- Document excerpt -
SCHOEPS
POPSCREENS AND WINDSCREENS - GENERAL INFORMATION


The main difference between popscreens and windscreens is the degree of their efficiency. Windscreens are more efficient than popscreens at reducing disturbances due to air motion, and they are generally used outdoors. Popscreens are more frequently found indoors, where they can efficiently reduce a transducer's sensitivity to breath plosives and microphone boom movements without impairing the sound quality.  

 

Choice of Screen:

 

A distinction must be made between simple foam windscreens and basket-type or hollow-sphere foam-type windscreens.

For use with pressure (omnidirectional) microphones, both acoustic foam types and hollow-sphere foam windscreens are appropriate. When compared to basket-type windscreens they have a less detrimental effect on sound quality.

Cardioids and other pressure-gradient transducers, on the other hand, are best protected when their sound inlets are kept within an enclosed air chamber. Basket-type and hollow-sphere foam windscreens accomplish this; solid-foam types are less effective. Types with a fur-like covering (such as the W 20 R 1) are especially efficient. This kind of surface does not create any air turbulence and, at the same time, it reduces whatever turbulence may already exist.

- Source data -
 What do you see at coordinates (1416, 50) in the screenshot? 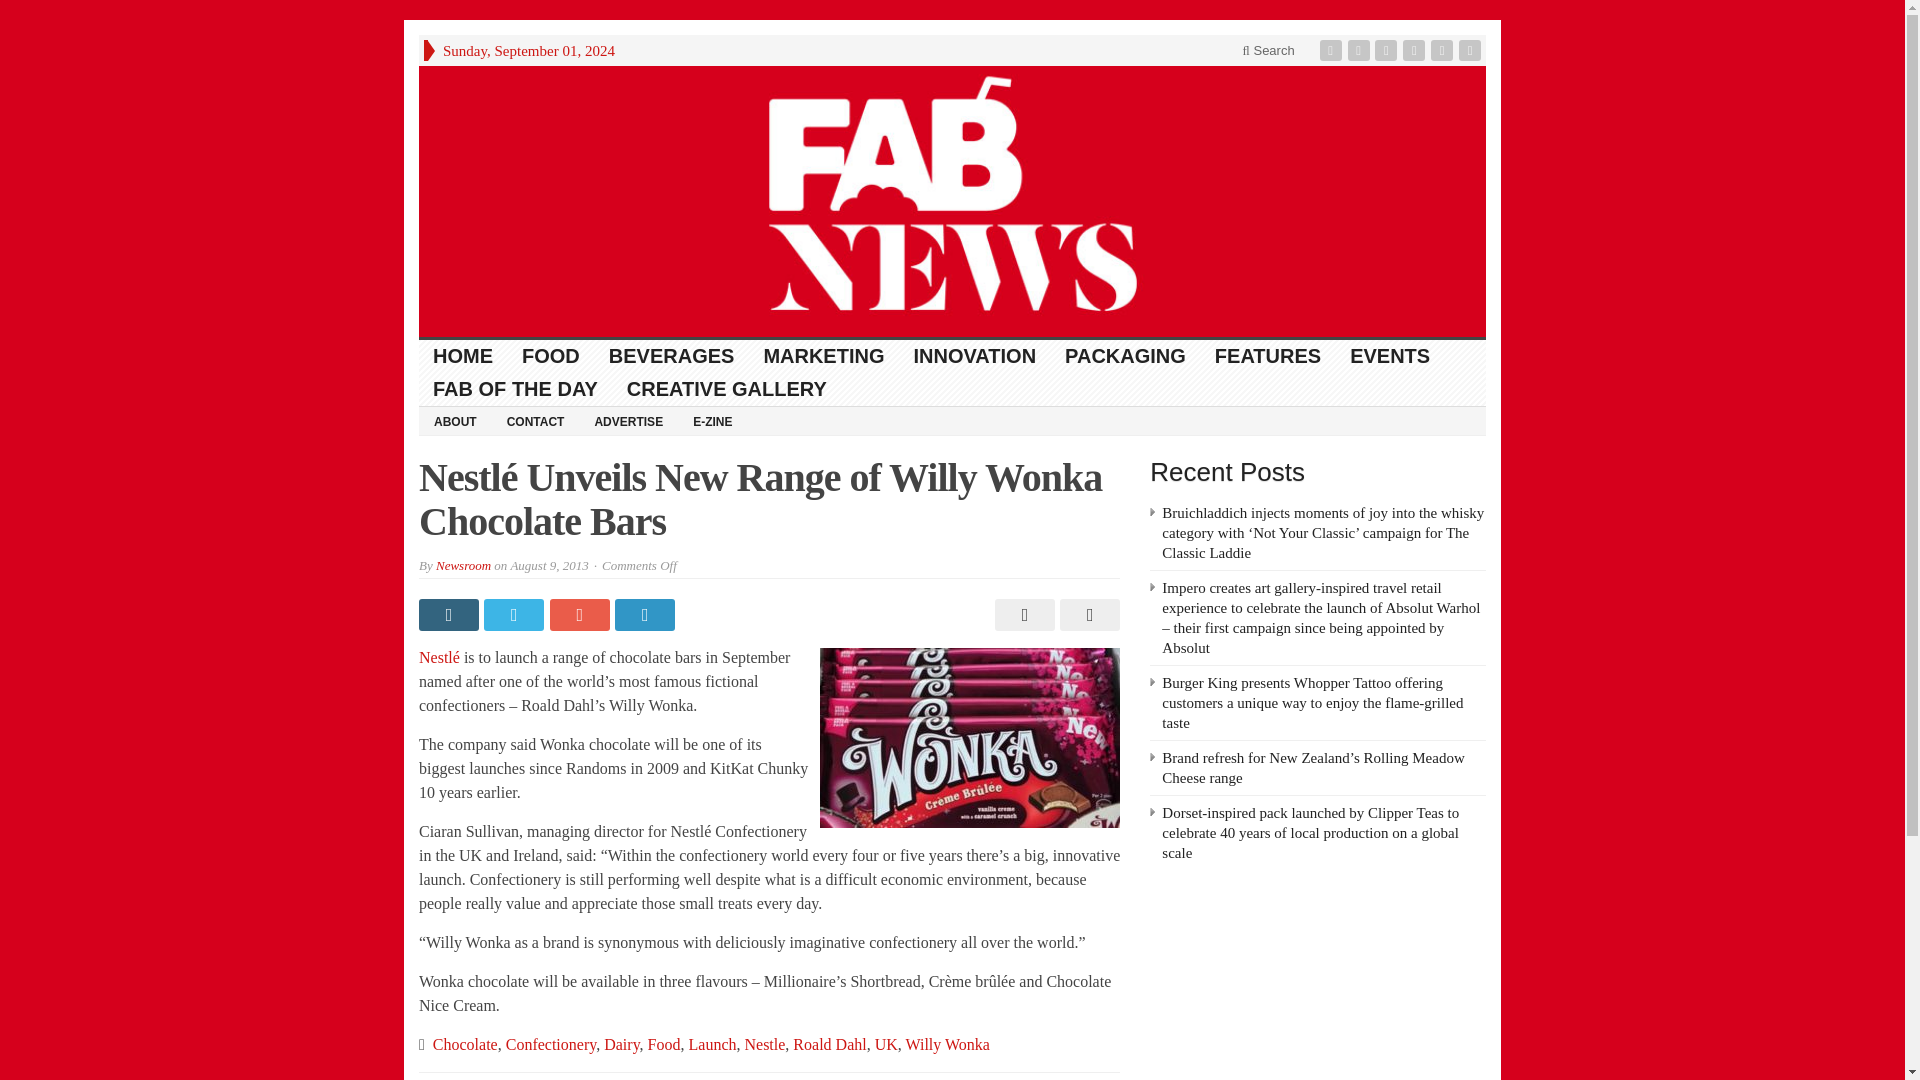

- To be done -
Repeat word for word the part of the popscreens and windscreens text from "A distinction must" to "on sound quality.". Nothing in the listing matters here.

- Reply to the exercise -
A distinction must be made between simple foam windscreens and basket-type or hollow-sphere foam-type windscreens.

For use with pressure (omnidirectional) microphones, both acoustic foam types and hollow-sphere foam windscreens are appropriate. When compared to basket-type windscreens they have a less detrimental effect on sound quality.